Der Oberste Gerichtshof hat durch den Senatspräsidenten des Obersten Gerichtshofes Dr. Petrag als Vorsitzenden und die Hofräte des Obersten Gerichtshofes Dr. Rohrer, Dr. Spenling und Dr. Kuras sowie die Hofrätin des Obersten Gerichtshofes Dr. Lovrek als weitere Richter in der Pflegschaftssache der mj Angelika D*****, geboren am 21. November 1997, über den außerordentlichen Revisionsrekurs der Kindesmutter Moriamo S*****, geboren am 7. November 1979, *****, gegen den Beschluss des Jugendgerichtshofes Wien als Rekursgericht vom 26. Juni 2003, GZ 1 RM 57/02a-81, mit dem infolge Rekurses der Kindesmutter der Beschluss des Jugendgerichtshofes Wien als Pflegschaftsgericht vom 7. November 2002, GZ 7 P 101/97p-76, bestätigt wurde, den

Beschluss

gefasst:

 

Spruch:

Dem außerordentlichen Revisionsrekurs wird Folge gegeben.

Die Entscheidungen der Vorinstanzen werden aufgehoben und die Pflegschaftssache zur neuerlichen Entscheidung nach Verfahrensergänzung an das Erstgericht zurückverwiesen.

Text

Begründung

Bereits mit Beschluss des Erstgerichtes vom 16. April 1999 wurde über die 1997 geborene Minderjährige die Obsorge im Bereich Pflege und Erziehung dem Amt für Jugend und Familie übertragen, hingegen der Antrag des mütterlichen Großvaters und dessen Ehegattin auf Übernahme der Minderjährigen in ihre volle Obsorge abgewiesen. Auch dessen erneuter Antrag sowie ein späterer Antrag des Ehegatten der Kindesmutter blieben ohne Erfolg. Mit Beschluss des Erstgerichtes vom 21. 3. 2001 wurde dann das Amt für Jugend und Familie auch bereits zum ad hoc Kurator für die Beantragung eines Reisepasses und eines Visums bestellt und in weiterer Folge auch die Taufe der Minderjährigen pflegschaftsgerichtlich genehmigt.

Nunmehr hat der Jugendwohlfahrtsträger den Antrag gestellt, ihn zum Kurator für die Antragstellung auf Verleihung der österreichischen Staatsbürgerschaft zu bestellen und diesen Antrag pflegschaftsbehördlich zu genehmigen. Der Antrag wird damit begründet, dass sich die Kindesmutter weigere, einen Pass für das Kind zu beschaffen, und nicht bekannt sei, ob das Kind überhaupt eine Aufenthaltsbewilligung habe. Auch der Versuch, einen Pass bei der nigerianischen Botschaft zu bekommen sei ohne Erfolg geblieben. Um den "Status des Kindes" zu sichern, sei die Beantragung der österreichischen Staatsbürgerschaft dringend angezeigt.

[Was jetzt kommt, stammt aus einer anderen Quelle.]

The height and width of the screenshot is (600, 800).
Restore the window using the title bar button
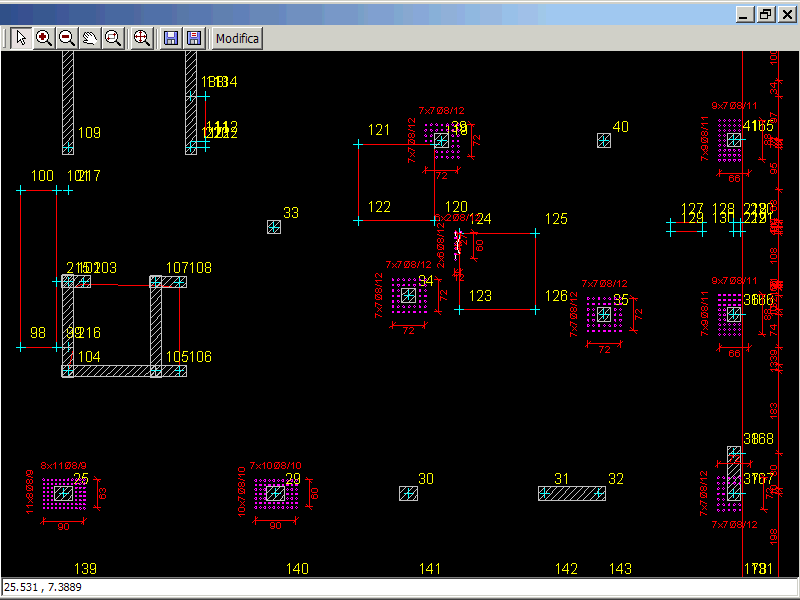[x=765, y=14]
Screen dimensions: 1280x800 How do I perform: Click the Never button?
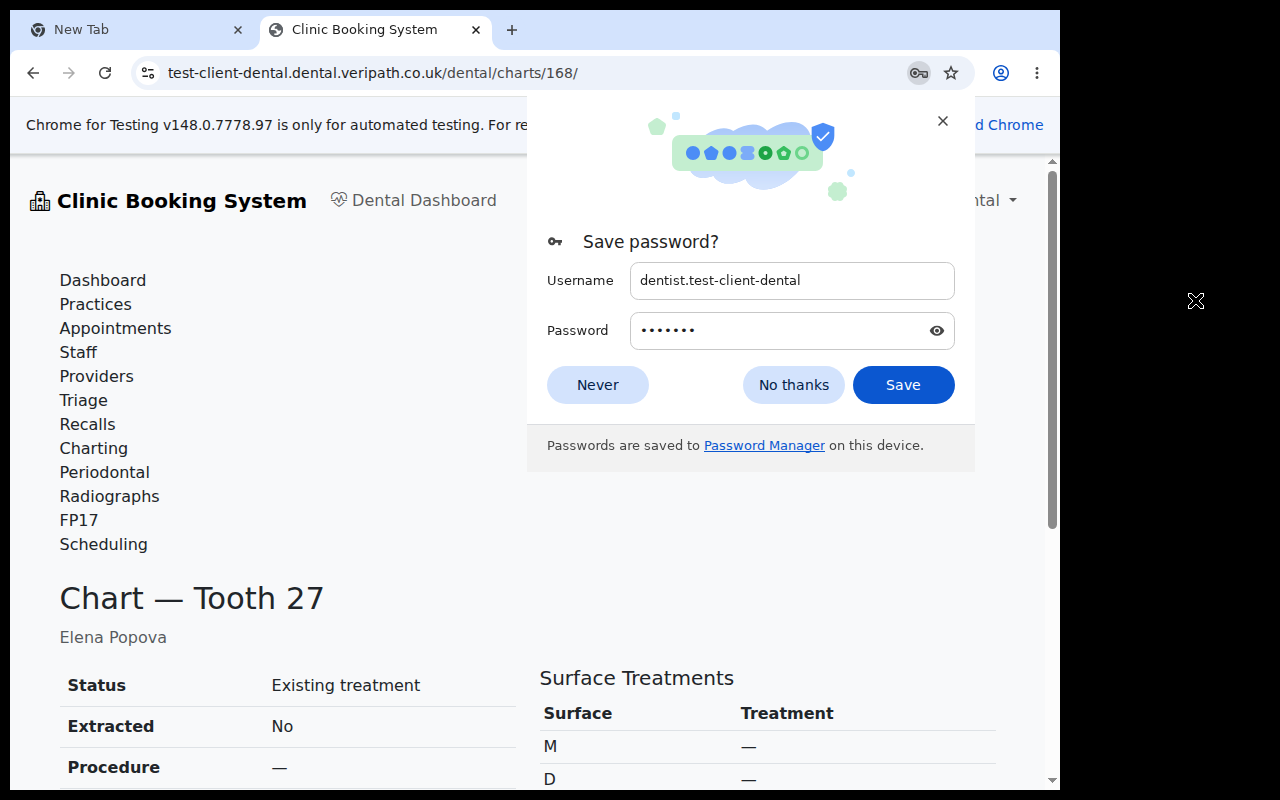click(x=598, y=385)
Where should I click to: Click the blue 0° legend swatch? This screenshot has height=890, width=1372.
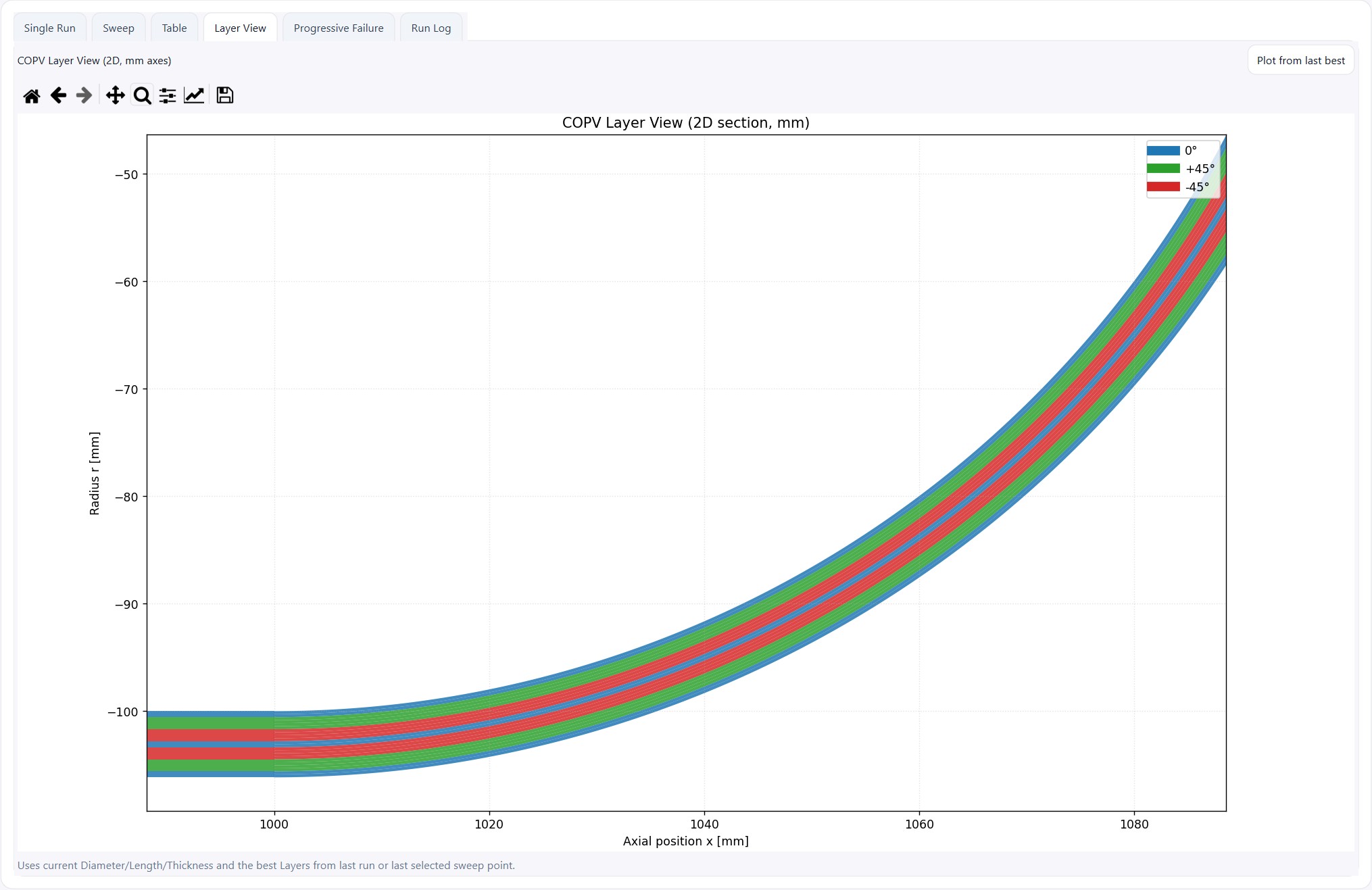click(x=1162, y=151)
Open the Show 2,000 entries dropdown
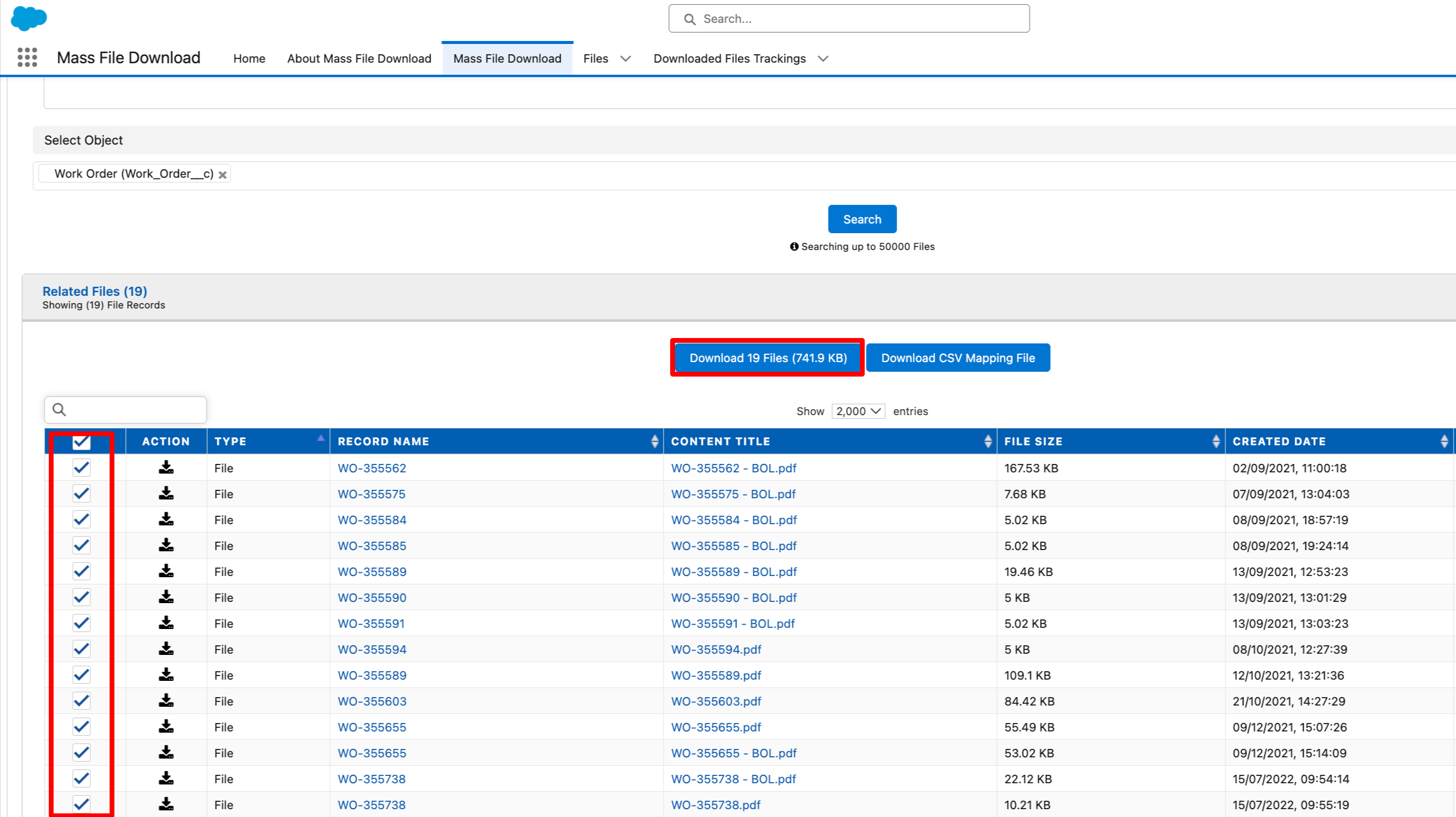 click(x=858, y=411)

Die Kindesmutter hat einen Antrag auf Übertragung der Pflege und Erziehung gestellt, über den noch nicht entschieden wurde.

Dem Antrag des Jugendwohlfahrtsträgers wurde ohne Einholung einer Stellungnahme der Kindesmutter vom Erstgericht allein mit der Begründung, dass sich die Kindesmutter weigere, tätig zu werden und die Verleihung der österreichischen Staatsbürgerschaft angesichts der Situation nicht integrierter Ausländer zum Vorteil des Kindes sei, stattgegeben.

Das Rekursgericht hat dem gegen diesen Beschluss erhobenen Rekurs der Kindesmutter nicht Folge gegeben. Es ging davon aus, dass nach § 176 Abs 1 ABGB das Gericht dann, wenn die Eltern durch ihr Verhalten das Wohl des Minderjährigen gefährden, zu dessen Sicherung die nötigen Verfügungen zu treffen hat. Entsprechend § 19 Abs 1 Staatsbürgerschaftsgesetz bedürfe die Verleihung der Staatsbürgerschaft eines schriftlichen Antrages. Nach § 19 Abs 2 Staatsbürgerschaftsgesetz könnten Minderjährige, die das 14. Lebensjahr vollendet haben, diesen nur selbst stellen, bedürften aber der Einwilligung des gesetzlichen Vertreters. Abs 3 dieser Bestimmung sehe vor, dass Anträge anderer nicht eigenberechtigter Fremder deren Zustimmung bedürften. Erteile der gesetzliche Vertreter in den Fällen Abs 2 die Einwilligung nicht, so sei dieser auf Auftrag des Minderjährigen oder von Amts wegen zu ersetzen, wenn dies dem Wohl des Minderjährigen entspreche bzw in den Fällen nicht eigenberechtigter Fremder die Zustimmung zu erteilen.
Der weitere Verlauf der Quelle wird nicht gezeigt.